*Data supplied*:

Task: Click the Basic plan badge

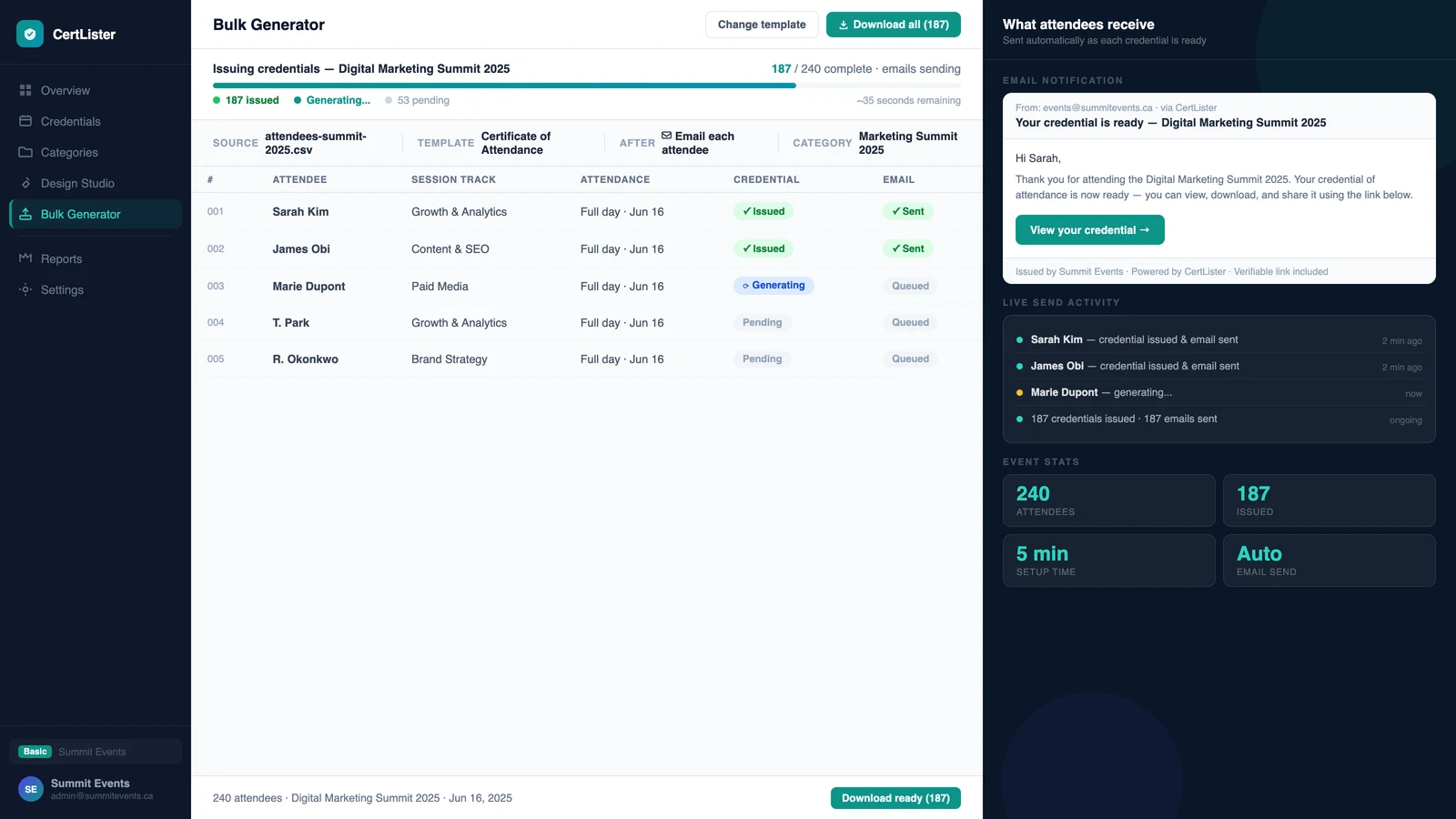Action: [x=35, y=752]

--

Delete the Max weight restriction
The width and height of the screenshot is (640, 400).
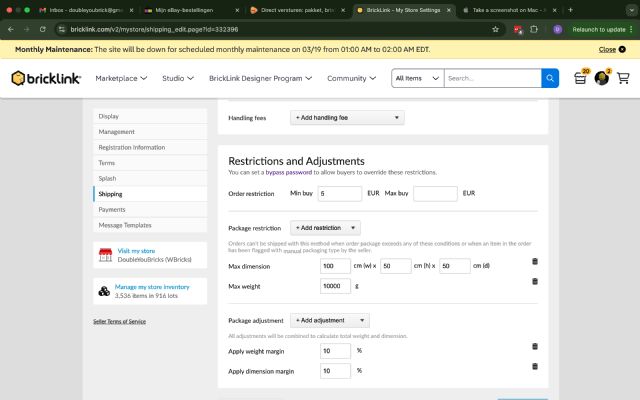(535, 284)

*To be done*: From the rows above, pull out every line that contains the string "height".

*Exercise result*:
The width and height of the screenshot is (640, 400).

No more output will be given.